Solis se barricada derrière les bobines de papier, utilisant l’environnement comme protection. Valois n’allait pas tirer dans un lieu aussi inflammable.
Le temps était écoulé. Solis avait réussi à exposer l’Annexe M aux yeux de Paris. Il avait gagné une bataille sur l’information, mais il était désormais prisonnier du Matin Indépendant.
« Valois, où est Marie-Ange ? » exigea Solis, sa voix résonnant dans le vacarme des machines.
« Elle est en sécurité, Gabriel. Mais elle souffre. Parce que vous n’avez pas joué le jeu. » Valois fit un pas de plus. « Votre ami Laurent est sur le point de subir la fin de son interrogatoire. Vous avez révélé l’existence de l’Ordre, mais qui va payer ? Vous ou lui ? »

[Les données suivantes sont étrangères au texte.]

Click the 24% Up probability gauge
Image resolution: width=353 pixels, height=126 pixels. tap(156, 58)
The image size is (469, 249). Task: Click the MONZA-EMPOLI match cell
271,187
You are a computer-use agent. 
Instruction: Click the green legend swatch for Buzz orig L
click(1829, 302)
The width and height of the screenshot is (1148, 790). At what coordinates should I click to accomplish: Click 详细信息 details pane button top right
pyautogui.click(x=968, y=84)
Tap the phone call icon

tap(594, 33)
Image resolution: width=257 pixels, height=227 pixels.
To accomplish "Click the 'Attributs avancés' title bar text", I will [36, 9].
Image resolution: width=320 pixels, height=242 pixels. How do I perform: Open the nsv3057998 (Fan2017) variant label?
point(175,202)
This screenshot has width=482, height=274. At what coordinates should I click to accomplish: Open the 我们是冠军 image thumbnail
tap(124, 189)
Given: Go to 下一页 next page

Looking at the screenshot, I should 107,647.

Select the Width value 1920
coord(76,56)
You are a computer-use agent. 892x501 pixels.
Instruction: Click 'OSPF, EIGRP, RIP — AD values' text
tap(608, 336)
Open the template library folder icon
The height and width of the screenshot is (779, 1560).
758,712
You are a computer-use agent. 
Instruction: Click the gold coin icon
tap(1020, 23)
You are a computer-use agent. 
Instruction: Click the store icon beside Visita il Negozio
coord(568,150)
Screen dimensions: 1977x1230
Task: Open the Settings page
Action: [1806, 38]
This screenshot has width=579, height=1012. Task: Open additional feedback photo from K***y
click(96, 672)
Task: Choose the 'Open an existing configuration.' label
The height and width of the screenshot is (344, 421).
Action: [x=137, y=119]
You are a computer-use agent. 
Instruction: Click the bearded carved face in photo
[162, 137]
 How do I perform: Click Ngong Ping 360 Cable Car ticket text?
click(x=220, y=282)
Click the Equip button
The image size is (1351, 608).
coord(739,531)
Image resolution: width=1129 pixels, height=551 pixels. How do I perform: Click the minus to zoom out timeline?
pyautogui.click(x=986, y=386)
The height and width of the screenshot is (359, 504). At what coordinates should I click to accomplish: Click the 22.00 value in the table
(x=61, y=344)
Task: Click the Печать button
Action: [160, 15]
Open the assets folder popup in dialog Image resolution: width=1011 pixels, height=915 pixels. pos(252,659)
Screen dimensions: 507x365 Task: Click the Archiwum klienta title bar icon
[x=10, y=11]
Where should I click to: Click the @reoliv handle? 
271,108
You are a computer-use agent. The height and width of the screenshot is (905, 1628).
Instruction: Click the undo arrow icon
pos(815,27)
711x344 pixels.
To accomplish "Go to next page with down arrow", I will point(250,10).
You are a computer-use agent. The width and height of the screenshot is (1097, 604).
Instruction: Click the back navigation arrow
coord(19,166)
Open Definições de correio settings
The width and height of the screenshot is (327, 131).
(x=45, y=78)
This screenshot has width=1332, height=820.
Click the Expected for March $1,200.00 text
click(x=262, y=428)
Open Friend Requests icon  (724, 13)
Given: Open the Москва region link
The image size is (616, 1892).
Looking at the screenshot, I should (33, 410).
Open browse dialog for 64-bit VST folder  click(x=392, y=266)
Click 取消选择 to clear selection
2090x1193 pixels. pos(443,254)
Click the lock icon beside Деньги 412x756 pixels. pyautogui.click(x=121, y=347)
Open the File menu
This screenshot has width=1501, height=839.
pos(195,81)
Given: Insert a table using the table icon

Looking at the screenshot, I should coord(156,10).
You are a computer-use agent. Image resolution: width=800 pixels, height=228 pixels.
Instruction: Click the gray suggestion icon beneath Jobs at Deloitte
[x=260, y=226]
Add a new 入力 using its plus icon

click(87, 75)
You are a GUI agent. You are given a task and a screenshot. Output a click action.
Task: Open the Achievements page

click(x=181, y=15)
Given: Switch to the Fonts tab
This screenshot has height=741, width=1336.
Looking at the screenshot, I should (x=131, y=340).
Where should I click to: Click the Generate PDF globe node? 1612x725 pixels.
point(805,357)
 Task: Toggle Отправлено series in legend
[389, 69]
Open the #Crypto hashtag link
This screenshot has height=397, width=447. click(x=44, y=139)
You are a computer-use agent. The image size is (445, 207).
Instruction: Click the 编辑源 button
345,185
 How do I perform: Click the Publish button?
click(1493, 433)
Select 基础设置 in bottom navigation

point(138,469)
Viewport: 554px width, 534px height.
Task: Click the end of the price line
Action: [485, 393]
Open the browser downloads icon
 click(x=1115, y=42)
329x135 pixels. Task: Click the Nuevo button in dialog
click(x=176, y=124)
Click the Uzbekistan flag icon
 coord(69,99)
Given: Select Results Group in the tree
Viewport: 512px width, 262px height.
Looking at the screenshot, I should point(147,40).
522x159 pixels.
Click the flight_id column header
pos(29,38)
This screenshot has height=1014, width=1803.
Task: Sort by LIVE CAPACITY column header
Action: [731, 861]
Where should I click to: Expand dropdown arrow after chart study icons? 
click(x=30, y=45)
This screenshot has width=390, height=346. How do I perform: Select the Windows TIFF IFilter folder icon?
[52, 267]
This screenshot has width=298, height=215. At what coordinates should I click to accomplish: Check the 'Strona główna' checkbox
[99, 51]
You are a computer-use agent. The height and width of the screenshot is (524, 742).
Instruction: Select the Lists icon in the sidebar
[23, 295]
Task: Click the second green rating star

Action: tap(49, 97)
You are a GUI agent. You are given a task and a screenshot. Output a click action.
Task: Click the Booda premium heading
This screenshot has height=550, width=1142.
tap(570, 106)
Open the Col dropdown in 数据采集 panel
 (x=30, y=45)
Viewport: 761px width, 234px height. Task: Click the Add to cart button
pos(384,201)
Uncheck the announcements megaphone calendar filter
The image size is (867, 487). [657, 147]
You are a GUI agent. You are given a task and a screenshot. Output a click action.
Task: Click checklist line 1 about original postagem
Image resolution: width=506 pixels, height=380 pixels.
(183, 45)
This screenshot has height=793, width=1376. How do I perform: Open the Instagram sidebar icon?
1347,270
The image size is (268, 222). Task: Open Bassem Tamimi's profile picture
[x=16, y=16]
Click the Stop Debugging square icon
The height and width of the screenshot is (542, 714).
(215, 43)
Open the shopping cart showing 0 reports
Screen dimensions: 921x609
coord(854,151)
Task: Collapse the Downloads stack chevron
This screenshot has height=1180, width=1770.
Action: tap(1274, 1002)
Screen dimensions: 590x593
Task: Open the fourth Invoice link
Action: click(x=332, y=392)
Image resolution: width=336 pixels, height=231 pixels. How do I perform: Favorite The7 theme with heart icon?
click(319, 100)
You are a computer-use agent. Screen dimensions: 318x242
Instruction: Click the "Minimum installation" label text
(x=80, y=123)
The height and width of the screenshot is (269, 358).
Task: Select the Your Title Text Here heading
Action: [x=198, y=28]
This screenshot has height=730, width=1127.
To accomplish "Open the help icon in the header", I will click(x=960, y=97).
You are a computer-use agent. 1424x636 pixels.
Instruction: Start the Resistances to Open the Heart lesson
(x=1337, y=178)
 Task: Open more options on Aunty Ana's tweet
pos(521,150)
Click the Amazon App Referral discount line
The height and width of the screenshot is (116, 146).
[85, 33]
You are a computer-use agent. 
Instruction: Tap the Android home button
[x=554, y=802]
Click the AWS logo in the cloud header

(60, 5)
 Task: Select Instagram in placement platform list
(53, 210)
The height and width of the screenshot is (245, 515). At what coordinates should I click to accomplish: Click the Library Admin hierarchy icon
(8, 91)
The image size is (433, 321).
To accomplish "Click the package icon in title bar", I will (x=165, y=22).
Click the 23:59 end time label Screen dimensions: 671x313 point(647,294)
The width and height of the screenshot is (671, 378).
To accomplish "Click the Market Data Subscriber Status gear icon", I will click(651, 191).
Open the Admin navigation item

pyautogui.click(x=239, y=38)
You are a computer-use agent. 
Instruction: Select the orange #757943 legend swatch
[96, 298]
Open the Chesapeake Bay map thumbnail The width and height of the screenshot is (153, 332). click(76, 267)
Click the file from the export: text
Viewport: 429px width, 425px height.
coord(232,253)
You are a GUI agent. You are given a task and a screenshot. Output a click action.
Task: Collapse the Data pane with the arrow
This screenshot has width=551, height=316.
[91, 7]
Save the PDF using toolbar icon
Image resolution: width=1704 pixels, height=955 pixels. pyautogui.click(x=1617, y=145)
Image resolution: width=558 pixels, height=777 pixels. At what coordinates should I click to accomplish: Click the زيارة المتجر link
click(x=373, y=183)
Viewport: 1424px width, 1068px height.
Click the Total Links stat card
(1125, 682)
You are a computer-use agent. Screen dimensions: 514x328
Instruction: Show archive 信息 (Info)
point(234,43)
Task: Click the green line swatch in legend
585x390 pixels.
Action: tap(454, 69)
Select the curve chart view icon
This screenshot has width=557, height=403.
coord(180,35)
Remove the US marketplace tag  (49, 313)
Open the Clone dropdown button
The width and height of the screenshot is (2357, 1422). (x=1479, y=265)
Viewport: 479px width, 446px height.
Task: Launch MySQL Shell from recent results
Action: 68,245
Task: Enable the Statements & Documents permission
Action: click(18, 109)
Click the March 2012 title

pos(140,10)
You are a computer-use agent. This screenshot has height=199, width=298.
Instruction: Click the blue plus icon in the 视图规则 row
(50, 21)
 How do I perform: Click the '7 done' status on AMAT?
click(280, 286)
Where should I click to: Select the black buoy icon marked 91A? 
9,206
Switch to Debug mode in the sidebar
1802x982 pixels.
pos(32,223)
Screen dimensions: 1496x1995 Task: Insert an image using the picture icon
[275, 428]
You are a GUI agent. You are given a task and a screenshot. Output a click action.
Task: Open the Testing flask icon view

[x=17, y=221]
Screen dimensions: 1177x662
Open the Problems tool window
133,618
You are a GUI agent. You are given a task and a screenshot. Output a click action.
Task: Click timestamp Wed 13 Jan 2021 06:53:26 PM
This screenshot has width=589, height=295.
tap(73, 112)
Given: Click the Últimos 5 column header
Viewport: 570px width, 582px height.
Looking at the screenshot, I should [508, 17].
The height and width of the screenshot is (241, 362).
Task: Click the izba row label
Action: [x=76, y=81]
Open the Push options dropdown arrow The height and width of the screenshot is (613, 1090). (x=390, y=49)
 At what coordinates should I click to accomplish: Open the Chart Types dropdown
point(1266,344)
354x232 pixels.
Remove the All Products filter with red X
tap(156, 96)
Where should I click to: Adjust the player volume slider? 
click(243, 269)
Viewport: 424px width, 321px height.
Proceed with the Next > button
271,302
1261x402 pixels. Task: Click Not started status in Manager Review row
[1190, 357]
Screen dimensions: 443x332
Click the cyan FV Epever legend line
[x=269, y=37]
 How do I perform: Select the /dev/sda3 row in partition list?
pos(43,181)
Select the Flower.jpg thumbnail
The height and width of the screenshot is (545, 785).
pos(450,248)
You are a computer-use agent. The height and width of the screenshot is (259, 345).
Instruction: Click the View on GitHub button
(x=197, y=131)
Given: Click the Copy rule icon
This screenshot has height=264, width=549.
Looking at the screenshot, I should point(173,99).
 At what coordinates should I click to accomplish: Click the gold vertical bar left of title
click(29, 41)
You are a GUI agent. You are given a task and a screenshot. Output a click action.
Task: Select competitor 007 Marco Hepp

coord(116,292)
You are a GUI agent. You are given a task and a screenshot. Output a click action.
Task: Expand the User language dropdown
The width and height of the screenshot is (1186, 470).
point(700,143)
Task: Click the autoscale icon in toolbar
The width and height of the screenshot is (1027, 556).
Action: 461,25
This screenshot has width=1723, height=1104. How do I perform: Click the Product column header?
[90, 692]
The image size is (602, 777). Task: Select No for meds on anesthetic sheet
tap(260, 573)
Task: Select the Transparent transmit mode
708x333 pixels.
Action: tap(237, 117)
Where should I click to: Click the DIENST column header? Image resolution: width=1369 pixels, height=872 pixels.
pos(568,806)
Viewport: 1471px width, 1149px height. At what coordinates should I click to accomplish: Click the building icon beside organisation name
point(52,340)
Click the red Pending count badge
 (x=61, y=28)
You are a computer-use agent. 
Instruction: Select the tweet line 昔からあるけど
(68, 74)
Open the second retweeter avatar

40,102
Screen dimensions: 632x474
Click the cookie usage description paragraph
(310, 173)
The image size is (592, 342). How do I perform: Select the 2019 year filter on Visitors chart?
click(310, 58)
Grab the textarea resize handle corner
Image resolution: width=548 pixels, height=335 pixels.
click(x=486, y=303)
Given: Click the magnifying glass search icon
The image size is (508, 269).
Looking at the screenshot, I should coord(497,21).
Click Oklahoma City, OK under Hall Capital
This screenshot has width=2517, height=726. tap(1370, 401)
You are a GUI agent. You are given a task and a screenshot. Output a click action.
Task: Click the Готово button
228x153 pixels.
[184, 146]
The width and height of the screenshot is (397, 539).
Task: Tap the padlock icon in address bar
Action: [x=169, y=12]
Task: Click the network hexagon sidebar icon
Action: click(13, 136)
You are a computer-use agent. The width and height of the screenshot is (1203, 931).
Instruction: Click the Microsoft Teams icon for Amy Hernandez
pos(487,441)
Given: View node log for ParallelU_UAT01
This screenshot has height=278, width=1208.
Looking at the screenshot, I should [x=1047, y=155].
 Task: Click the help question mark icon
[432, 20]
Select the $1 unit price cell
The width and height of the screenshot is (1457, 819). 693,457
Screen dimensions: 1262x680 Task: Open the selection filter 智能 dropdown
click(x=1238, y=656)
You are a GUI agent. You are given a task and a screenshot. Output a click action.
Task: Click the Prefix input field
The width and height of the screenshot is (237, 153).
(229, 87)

Le bluff de Valois était insupportable. Solis savait que Laurent n’était pas à la Base Alpha.
« Vous mentez, Valois. Laurent n’est pas à la Base Alpha. Marie-Ange l’a trouvé. Donnez-moi l’adresse réelle ! »
Valois sourit, un sourire froid et dur. « Je ne sais pas où il est. Ce que je sais, c’est que vous avez la preuve qui l’a trahi. Et il va mourir avant de vous dire où il est. »
Solis eut un flash. Le message de Marie-Ange. TROUVÉ. Il n’y avait pas de lieu. Mais Marie-Ange était méthodique. Si elle avait écrit trouvé, elle devait avoir laissé la trace de son travail quelque part.
Valois, voyant son moment de faiblesse, ordonna à Lancer d’avancer. L’encerclement était en cours.
Solis se glissa derrière la rotative en fonctionnement, où la ligne d’impression crachait encore le gros titre accusateur, désormais maculé d’encre mélangée aux fibres de l’Annexe M.
Il était pris au piège dans l’imprimerie, le dernier témoin de la vérité, entouré par le bruit de sa propre dénonciation et les agents de Valois, les titres chocs sortant plus vite qu’ils ne pouvaient être saisis. Solis réalisa qu’il ne pouvait pas s’échapper du sous-sol par les escaliers. Il devait se barricader et attendre que les journalistes s’emparent du chaos extérieur.
Il attrapa une barre de métal et la coinça dans le mécanisme des portes coupe-feu qui menaient à l’ascenseur de marchandises.
Valois hurlait des ordres, la fureur remplaçant son calme habituel. « Neutralisez-le ! Mais pas de dégâts majeurs ! La presse ne doit pas nous voir faire cela sur les titres ! »
Solis regarda les agents de Lancer s’approcher. Il s’était servi de l’imprimerie comme d’une arme. Maintenant, il devait s’en servir comme d’un bunker.
Il tira une dernière fois sur la barre de métal. L’imprimerie était un lieu de chaos, de papier volatile, d’encre toxique, parfait pour la résistance.
Solis, acculé entre le mur de béton et les machines, s'apprêtait à affronter Lancer.